# [SELECTED EXTRACT]
The cyclin-dependent kinases (CDKs) are targets for a variety of diseases, particularly cancers. One of the earliest posts at Practical Fragments discussed the clinical-stage AT7519, which inhibits several CDKs. A new paper in Bioorg. Med. Chem. Lett. by Xingchun Han, Song Yang, and their colleagues at Roche Innovation Center Shanghai describes the discovery of a selective CDK8 inhibitor.
The researchers started with a biochemical screen (at 100 µM) of ~6500 fragments, all with less than 19 non-hydrogen atoms. A whopping 403 compounds showed >70% inhibition, and of 227 tested in full dose-response curves, 48 had IC50 < 50 µM with ligand efficiency > 0.3 kcal/mol/atom. Compound 1 was both potent and structurally interesting.
SAR by catalog led to several more active analogs, including compound 4, which was crystallographically characterized bound to CDK8 (blue). The pyridine nitrogen makes a hydrogen bond with the hinge-region of the kinase, while the pyrrole nitrogen makes a water-mediated bond to the protein. Interestingly though, benzylation of the pyrrole slightly improved affinity, suggesting that the molecule can bind in a flipped orientation, with the pyrrole nitrogen pointing out towards solvent. This binding mode would provide easy access to a small hydrophobic pocket, a hypothesis that was supported when compound 17 showed a dramatic increase in affinity. A crystal structure of compound 17 bound to CDK8 confirmed the flipped binding mode.
A closely related molecule (replacing the chlorine atom with a trifluoromethyl group) showed oral bioavailability and good pharmacokinetics in mice. And another closely related compound (methyl instead of chlorine) showed excellent selectivity against a panel of 43 kinases.

# [WHAT IS NEEDED]
Answer from the CDK8 inhibitor text:
1. About how many fragments were in the biochemical screen?
2. What effect did benzylation of the pyrrole have on affinity?
3. How many kinases were in the selectivity panel?
The data are separate from the CDK8 inhibitor text.

# [PROVIDED MATERIAL]
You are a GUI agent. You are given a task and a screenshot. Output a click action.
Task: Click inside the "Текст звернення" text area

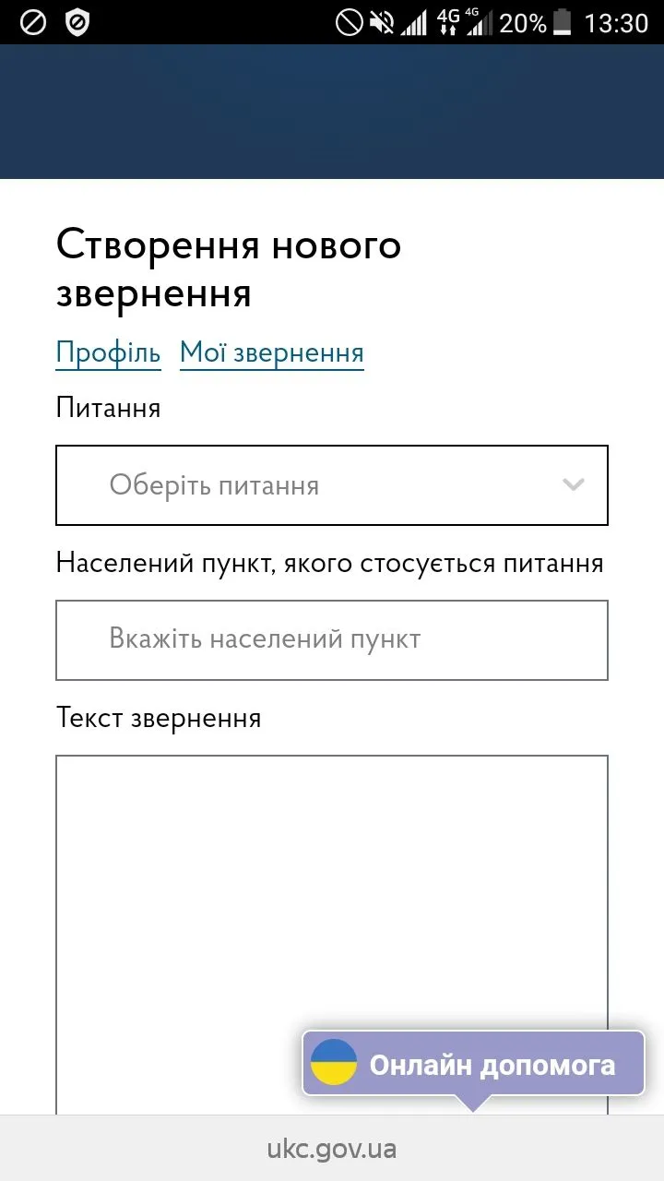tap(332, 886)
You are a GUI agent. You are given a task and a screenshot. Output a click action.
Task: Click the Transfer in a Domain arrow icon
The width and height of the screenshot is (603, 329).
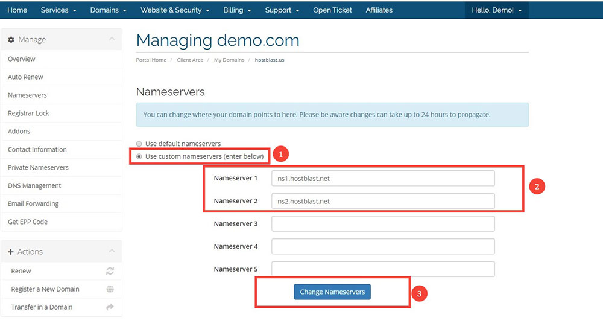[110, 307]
==
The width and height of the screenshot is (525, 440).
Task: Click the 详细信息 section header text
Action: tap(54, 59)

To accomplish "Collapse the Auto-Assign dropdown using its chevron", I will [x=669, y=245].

# [RESULT OF THIS EXERCISE]
1. About 6500
2. It slightly improved affinity.
3. 43